Classroom Cop: Mayoral control of the schools is put to the test in Chicago. (Dirk Johnson, 5/05/09, Newsweek)

It has been 13 years since Mayor Richard M. Daley seized control of Chicago's school system, creating a new template for urban education. City hall now runs the classrooms in New York, Boston, Cleveland and a handful of other major American cities. The Chicago model has also gone federal. President Obama reached into the city's system to tap Arne Duncan as education secretary; he brings to the national stage a penchant for merit pay and charter schools, a determination to close failing schools—and a reasonably amiable relationship with the powerful teachers' unions, which may soon be put to the test. Duncan recently warned that he may withhold federal education stimulus money from states that limit the number of charter schools—caps typically backed by the unions. Success won't come easy.
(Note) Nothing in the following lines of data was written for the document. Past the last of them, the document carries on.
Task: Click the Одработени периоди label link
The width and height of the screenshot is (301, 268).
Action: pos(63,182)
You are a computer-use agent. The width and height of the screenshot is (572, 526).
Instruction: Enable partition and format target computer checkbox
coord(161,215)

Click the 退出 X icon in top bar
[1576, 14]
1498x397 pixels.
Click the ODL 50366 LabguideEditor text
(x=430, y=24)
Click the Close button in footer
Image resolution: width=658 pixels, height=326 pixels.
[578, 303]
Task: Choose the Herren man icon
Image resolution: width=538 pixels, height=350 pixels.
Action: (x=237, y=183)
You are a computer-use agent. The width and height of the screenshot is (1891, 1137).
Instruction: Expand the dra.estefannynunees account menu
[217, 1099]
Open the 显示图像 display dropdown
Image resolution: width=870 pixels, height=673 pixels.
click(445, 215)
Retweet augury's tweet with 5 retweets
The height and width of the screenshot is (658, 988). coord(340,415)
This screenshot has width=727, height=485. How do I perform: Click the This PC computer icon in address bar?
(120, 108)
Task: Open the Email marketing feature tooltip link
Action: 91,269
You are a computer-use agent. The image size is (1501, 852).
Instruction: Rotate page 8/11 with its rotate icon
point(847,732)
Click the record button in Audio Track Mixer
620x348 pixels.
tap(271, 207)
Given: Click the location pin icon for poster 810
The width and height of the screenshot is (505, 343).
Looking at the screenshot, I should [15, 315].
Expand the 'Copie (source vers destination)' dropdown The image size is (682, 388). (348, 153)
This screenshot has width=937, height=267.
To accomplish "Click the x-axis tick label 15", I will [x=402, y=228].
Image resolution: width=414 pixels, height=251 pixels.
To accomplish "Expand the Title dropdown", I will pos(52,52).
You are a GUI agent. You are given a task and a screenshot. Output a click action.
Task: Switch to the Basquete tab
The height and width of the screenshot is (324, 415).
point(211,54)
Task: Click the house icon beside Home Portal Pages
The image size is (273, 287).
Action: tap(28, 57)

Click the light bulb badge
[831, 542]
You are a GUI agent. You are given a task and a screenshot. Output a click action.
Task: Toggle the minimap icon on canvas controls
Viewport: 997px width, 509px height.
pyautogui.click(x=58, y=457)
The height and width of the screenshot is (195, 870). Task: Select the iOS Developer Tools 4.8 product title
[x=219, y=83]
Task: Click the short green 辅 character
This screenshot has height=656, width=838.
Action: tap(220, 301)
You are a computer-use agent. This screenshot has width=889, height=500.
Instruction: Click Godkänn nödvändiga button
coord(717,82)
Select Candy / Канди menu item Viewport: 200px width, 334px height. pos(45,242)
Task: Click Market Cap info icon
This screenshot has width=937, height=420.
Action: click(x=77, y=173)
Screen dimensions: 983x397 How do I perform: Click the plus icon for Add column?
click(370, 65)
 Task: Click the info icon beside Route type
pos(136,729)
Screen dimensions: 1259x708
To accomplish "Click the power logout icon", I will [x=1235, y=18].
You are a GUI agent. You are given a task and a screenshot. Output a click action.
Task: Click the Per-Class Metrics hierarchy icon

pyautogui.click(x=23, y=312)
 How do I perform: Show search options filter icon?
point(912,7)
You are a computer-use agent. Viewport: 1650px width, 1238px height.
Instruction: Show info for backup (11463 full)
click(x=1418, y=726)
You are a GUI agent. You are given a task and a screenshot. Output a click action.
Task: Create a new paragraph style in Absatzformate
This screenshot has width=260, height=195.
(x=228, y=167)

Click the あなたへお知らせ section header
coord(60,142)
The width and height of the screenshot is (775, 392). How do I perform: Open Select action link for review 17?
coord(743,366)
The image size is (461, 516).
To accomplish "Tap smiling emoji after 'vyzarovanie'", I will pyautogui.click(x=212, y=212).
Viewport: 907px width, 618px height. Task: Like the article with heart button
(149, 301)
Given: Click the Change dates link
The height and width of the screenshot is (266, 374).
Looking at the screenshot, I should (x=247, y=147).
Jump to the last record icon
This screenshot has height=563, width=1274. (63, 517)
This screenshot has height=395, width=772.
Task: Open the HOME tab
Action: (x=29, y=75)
"We're going to see some real drama on the education horizon," said Timothy Knowles, the director of the Urban Education Institute at the University of Chicago, which has designed some new schools for the city. "This is the first time we're hearing some of these calls—for more parent choice and competition—coming from the Democratic side nationally." [...]

The Chicago schools were considered virtually a lost cause when the Illinois Legislature shifted control to the mayor in 1995. Robert Bennett, the secretary of education during the Reagan administration, had labeled Chicago's the worst classrooms in the nation. "The schools were a disaster, just poison," said Paul Green, a professor at Roosevelt University. "Some of them didn't even have toilet paper."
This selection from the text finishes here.